Soccer

Neymar Teams with Chinese Media Giant COL Group for World Cup‑Timed Microdrama Franchise

The partnership blends sports celebrity with AI‑driven vertical storytelling as FlareFlow prepares a 16‑title launch.

A Calculated Gamble on Sports‑Driven Storytelling

Brazilian football icon Neymar has licensed his likeness to FlareFlow, a micro‑drama platform owned by Chinese publisher COL Group, for a 16‑title franchise timed with the World Cup. The series will debut in mid‑June and aims to capture male viewers through revenge‑and‑redemption storylines.

The first six episodes of the franchise are scheduled to premiere on FlareFlow between June 19 and June 22, with the flagship title “The Way Back to Glory” launching on June 19. Each installment will be produced in a vertical format optimized for mobile viewing and will be assisted by AI tools that streamline content creation.

---+---

■ What this exercise asks ■
(A) From the Neymar microdrama article, list every proper name of a person, company, sporting event, or series title.
(B) Continue the Neymar microdrama article from its final sentence.
The items after this point are separate material with no connection to the Neymar microdrama article.

■ Listed records ■

---+---

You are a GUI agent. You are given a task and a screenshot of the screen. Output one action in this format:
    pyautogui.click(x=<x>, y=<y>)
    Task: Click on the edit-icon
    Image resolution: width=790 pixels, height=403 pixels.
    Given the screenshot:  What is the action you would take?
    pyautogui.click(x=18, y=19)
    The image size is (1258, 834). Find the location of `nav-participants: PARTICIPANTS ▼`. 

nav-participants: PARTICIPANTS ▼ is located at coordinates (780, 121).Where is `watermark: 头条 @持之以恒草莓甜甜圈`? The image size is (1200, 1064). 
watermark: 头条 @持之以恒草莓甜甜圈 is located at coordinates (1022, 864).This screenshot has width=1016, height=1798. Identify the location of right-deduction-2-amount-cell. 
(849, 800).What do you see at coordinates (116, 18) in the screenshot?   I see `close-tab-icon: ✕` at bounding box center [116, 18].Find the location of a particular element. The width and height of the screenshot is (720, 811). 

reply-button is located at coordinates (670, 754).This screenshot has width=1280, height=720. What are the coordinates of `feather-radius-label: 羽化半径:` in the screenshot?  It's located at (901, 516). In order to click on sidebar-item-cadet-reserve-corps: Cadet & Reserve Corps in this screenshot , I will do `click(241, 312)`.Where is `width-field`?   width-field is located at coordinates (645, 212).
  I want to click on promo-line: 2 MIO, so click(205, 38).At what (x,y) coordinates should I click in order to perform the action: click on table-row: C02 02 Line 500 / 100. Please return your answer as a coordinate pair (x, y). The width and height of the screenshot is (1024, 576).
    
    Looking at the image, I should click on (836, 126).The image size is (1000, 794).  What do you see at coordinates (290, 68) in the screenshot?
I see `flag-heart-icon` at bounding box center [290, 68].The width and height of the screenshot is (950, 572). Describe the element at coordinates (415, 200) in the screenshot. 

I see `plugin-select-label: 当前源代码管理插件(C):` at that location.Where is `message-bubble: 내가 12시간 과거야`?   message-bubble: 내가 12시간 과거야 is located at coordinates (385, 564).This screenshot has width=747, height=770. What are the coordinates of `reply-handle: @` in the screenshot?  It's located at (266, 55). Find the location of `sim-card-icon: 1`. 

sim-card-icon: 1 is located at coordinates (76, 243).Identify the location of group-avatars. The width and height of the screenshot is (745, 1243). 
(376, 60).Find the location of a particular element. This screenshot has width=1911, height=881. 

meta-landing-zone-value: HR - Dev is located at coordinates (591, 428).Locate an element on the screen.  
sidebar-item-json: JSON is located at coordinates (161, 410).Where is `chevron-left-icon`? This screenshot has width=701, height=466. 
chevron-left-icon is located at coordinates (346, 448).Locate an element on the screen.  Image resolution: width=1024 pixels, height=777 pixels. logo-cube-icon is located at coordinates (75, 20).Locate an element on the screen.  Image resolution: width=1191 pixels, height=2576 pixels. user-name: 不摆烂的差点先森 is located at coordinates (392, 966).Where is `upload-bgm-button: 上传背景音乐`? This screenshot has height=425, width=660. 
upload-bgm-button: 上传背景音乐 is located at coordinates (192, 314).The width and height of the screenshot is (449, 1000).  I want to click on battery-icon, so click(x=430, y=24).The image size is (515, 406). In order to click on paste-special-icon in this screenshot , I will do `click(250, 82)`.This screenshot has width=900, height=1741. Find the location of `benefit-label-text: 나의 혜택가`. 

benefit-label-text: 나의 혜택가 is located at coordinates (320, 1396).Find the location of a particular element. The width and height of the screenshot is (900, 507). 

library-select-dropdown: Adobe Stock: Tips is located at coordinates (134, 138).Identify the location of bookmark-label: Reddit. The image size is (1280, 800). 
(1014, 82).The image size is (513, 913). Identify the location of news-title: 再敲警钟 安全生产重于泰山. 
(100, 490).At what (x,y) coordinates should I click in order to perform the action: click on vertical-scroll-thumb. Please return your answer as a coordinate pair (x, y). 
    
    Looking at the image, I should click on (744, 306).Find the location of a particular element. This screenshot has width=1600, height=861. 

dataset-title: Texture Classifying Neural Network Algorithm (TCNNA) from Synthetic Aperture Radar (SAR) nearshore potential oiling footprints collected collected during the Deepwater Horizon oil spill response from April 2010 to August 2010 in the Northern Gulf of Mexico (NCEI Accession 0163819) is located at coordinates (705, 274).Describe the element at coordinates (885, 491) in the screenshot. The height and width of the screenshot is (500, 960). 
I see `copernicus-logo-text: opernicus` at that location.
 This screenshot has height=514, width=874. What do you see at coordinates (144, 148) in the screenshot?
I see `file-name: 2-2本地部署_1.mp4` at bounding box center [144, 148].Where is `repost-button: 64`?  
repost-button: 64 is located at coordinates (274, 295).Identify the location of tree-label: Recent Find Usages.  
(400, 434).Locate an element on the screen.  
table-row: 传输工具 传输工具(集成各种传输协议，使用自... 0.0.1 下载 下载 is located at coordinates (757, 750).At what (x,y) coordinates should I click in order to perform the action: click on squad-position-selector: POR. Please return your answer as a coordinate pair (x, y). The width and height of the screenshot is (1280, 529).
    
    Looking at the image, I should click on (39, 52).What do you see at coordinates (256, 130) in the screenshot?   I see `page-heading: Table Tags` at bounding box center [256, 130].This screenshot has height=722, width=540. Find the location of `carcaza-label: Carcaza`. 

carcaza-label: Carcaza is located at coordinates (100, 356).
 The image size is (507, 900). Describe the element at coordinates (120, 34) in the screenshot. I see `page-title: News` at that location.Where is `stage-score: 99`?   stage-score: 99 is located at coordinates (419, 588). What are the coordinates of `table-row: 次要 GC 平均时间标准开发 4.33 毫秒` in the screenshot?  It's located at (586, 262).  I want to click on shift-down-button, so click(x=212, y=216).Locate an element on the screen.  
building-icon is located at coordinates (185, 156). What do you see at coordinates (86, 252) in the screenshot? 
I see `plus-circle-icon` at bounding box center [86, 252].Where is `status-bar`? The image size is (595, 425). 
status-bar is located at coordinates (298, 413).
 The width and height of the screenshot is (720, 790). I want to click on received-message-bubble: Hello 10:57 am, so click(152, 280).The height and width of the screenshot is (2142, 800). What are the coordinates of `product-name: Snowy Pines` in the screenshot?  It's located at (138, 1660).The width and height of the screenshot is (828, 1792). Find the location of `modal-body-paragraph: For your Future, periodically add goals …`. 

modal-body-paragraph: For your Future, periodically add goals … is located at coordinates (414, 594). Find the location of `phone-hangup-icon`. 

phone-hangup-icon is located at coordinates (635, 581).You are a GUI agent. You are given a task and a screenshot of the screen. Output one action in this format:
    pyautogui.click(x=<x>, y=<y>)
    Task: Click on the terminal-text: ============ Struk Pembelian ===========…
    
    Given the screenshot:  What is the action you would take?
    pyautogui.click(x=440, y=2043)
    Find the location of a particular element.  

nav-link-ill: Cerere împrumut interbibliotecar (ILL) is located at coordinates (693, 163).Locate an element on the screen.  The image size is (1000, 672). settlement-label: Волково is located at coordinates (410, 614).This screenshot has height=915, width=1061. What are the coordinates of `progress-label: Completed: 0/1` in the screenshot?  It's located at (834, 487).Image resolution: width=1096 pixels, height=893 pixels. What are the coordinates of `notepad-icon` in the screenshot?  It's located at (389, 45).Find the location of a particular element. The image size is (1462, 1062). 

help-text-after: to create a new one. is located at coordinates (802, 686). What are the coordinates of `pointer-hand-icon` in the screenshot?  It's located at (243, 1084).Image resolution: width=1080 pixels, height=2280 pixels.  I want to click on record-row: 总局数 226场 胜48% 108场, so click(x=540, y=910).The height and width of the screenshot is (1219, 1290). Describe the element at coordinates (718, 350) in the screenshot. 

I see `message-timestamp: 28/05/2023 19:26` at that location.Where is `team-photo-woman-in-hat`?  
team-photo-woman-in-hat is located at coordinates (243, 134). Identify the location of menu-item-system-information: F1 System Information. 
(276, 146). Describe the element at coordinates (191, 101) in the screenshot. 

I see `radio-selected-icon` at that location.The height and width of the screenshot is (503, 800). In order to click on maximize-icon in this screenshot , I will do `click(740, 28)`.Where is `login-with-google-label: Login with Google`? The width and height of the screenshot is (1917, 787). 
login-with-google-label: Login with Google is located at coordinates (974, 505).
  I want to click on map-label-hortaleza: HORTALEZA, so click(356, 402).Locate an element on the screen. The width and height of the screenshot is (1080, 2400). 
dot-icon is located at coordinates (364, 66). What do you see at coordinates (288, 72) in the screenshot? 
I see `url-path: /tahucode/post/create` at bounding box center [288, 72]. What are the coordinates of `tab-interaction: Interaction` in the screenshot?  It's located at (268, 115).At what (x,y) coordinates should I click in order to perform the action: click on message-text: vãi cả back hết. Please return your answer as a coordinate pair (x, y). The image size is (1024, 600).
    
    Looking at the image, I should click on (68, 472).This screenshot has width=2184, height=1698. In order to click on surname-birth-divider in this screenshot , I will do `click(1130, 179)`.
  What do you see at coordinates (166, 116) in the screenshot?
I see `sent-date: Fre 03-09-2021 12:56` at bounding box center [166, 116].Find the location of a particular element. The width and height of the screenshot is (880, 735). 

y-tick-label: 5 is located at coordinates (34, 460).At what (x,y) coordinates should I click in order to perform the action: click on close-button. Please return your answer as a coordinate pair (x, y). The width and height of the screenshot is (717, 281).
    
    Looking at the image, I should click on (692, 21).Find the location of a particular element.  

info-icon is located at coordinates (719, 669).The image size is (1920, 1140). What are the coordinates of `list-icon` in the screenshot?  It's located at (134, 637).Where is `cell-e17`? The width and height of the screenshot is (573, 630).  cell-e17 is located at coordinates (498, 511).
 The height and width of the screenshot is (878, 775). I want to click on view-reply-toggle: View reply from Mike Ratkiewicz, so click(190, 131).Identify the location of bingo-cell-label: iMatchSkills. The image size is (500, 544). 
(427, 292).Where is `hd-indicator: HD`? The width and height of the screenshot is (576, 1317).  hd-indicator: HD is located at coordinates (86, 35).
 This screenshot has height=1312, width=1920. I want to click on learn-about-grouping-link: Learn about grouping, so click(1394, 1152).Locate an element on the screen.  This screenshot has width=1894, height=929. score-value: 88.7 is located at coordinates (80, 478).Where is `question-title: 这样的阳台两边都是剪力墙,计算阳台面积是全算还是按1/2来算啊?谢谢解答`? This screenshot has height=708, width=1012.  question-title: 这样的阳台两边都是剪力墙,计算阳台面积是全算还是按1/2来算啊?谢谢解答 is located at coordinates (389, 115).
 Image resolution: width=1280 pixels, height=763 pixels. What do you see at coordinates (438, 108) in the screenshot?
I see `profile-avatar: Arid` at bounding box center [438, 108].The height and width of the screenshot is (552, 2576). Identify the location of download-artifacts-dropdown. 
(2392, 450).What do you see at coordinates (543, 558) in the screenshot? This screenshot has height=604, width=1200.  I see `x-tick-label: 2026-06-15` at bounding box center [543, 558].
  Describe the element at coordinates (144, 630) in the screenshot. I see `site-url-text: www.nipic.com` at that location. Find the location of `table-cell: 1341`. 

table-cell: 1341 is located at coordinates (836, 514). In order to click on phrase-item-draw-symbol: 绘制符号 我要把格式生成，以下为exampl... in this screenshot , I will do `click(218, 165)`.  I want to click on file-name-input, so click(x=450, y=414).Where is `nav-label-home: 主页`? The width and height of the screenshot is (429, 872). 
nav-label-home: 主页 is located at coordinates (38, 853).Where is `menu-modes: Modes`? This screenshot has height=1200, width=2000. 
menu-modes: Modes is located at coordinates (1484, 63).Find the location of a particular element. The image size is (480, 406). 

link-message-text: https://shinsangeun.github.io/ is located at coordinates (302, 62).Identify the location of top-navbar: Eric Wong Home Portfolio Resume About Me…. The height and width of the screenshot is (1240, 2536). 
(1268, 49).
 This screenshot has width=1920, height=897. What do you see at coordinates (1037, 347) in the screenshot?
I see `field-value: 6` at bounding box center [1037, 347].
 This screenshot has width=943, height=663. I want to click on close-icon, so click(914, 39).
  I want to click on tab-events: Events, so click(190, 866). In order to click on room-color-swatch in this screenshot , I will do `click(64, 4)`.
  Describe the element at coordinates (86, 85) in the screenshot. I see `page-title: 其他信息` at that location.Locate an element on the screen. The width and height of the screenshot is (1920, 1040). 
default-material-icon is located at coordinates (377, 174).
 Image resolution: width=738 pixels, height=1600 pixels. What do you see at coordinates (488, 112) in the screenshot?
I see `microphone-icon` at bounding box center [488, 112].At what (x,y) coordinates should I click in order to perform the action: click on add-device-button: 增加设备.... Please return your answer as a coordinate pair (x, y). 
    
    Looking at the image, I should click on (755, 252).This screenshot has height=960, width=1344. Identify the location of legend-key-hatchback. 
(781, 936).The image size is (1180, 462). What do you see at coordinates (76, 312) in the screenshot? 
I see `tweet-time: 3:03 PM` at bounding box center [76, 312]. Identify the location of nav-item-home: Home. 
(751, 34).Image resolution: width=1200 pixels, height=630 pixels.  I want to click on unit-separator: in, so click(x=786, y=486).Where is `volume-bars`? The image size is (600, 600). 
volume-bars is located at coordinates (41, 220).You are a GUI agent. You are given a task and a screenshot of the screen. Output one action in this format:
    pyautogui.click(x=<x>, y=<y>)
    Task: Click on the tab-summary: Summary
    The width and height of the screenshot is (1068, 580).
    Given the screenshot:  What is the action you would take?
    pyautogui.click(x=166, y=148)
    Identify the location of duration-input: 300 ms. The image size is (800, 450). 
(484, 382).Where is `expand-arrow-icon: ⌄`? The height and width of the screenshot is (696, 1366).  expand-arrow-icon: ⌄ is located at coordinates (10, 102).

---+---

■ Numbered responses ■
(A) Neymar, FlareFlow, COL Group, World Cup, "The Way Back to Glory"

(B)
COL Group, a Shenzhen‑listed digital media company, announced the partnership at the Asia‑Pacific Media Summit in Bali. The firm also controls the short‑video service ReelShort and the AI‑driven studio Crazy Maple, and has been pouring resources into overseas marketing while acknowledging that its recent expansion has generated significant cash burn.

Executives say the collaboration is designed to broaden FlareFlow’s audience base, particularly male viewers who traditionally dominate the platform’s binge‑watch metrics. By anchoring the series in sports‑themed storylines, the company hopes to convert the star power of Neymar into sustained engagement.

Neymar’s participation comes despite a recent injury that kept him out of Brazil’s opening match against Morocco on June 13. The timing adds a layer of narrative resonance, as the player’s personal comeback mirrors the storylines unfolding in the scripted titles.

Financial disclosures reveal that COL Group’s net loss for the first half of 2025 widened to roughly 226 million RMB, equivalent to about $31 million, while ReelShort, despite generating close to $400 million in revenue last year, remains unprofitable. The investment underscores a high‑risk, high‑reward strategy aimed at capturing a share of the North American market.